%%

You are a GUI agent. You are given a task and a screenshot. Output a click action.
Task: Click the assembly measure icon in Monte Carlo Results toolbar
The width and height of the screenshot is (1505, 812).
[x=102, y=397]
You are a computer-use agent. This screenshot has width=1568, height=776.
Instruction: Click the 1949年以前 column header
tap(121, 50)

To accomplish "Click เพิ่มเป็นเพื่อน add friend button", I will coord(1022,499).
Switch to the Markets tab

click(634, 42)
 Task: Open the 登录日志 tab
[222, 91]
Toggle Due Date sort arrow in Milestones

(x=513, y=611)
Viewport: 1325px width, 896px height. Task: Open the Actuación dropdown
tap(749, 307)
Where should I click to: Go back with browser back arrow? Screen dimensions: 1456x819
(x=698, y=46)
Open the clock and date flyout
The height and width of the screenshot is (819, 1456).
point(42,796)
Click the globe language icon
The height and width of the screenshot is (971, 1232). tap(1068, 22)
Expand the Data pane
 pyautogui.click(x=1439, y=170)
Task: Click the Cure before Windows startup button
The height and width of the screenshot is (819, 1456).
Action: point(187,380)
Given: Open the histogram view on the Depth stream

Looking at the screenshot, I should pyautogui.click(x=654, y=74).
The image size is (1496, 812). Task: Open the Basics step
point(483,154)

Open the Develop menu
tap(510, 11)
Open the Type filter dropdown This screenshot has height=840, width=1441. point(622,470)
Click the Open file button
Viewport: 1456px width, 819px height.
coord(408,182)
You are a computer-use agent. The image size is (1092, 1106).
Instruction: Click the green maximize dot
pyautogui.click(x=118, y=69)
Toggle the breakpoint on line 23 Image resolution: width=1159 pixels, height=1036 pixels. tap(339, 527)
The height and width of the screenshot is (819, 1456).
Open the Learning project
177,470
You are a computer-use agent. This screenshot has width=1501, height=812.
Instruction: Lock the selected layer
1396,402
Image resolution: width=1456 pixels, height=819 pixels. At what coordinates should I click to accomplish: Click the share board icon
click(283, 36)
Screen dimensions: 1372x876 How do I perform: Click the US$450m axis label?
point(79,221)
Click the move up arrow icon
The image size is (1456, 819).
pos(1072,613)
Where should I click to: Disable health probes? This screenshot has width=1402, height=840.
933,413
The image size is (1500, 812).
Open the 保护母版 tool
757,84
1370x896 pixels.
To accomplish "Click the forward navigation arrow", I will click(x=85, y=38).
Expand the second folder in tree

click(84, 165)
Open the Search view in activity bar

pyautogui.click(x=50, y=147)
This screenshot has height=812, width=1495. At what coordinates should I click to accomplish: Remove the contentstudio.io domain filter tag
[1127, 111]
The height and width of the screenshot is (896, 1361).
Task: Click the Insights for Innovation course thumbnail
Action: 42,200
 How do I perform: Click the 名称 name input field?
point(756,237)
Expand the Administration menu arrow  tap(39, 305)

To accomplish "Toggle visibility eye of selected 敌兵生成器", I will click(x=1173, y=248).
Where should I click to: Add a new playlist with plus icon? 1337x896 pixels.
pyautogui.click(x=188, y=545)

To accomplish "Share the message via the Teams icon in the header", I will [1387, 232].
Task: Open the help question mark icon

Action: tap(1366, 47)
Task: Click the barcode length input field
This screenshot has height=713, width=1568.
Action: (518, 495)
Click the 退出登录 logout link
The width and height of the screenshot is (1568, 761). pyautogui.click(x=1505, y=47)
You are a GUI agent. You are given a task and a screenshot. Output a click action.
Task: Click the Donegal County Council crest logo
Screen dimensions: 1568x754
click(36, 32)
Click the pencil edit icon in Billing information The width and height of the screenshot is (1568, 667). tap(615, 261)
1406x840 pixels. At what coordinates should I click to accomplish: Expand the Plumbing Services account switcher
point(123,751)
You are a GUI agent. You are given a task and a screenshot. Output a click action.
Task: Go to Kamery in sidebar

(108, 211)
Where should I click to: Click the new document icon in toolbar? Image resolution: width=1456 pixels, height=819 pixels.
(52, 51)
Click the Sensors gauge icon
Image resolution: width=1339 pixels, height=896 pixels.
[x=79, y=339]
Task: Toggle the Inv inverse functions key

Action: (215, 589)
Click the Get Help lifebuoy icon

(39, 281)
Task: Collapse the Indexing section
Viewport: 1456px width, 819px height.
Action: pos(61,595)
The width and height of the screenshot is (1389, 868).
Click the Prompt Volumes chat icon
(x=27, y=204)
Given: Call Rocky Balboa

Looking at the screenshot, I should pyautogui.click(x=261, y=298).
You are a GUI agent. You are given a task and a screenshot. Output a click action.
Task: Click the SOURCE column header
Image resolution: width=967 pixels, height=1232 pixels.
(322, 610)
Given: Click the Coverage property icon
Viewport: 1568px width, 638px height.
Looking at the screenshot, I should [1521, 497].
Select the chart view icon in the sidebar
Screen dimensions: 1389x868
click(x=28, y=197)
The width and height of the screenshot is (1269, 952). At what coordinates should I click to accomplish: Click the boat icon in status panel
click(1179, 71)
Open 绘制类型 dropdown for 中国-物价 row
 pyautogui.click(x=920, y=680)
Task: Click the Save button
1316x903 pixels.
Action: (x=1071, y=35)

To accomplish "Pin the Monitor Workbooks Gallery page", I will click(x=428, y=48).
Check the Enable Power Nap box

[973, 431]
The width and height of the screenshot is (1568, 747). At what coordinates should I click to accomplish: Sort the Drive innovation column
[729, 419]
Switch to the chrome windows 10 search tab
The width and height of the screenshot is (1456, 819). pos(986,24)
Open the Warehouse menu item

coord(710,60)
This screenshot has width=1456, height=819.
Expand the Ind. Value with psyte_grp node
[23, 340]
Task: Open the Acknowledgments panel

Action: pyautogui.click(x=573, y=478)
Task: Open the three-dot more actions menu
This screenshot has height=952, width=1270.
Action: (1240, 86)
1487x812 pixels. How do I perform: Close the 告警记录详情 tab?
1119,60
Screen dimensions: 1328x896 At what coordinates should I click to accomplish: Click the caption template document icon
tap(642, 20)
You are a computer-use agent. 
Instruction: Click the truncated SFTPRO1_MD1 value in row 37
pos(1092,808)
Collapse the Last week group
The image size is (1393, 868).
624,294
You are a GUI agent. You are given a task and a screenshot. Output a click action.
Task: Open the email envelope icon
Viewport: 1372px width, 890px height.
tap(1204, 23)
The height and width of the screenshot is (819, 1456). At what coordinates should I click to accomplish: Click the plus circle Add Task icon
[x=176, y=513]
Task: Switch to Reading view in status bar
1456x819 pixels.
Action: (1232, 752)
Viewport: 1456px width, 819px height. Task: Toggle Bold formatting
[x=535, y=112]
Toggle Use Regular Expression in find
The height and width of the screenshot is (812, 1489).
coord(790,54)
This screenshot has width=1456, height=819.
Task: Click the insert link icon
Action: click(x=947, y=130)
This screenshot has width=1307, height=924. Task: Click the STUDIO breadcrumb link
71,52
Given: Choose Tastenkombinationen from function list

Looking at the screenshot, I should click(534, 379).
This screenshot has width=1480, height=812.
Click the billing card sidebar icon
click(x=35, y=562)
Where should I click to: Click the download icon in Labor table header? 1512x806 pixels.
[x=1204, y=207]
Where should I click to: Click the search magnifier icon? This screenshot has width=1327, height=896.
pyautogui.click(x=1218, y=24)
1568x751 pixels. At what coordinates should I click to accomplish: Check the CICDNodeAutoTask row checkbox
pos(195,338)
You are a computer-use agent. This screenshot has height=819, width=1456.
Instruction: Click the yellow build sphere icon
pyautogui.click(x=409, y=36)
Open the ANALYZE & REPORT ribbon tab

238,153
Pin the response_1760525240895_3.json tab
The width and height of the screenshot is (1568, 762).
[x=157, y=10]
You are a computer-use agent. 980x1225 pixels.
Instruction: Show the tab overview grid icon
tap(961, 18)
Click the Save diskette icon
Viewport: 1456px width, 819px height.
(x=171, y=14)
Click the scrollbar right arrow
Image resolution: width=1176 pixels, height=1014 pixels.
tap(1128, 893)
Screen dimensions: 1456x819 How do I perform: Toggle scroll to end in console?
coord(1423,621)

%%

§ **WORK INSTRUCTIONS**
Your answer should be all lines from the data that contain "Save".

§ **REPLY**
Task: Click the Save button
Click the Save diskette icon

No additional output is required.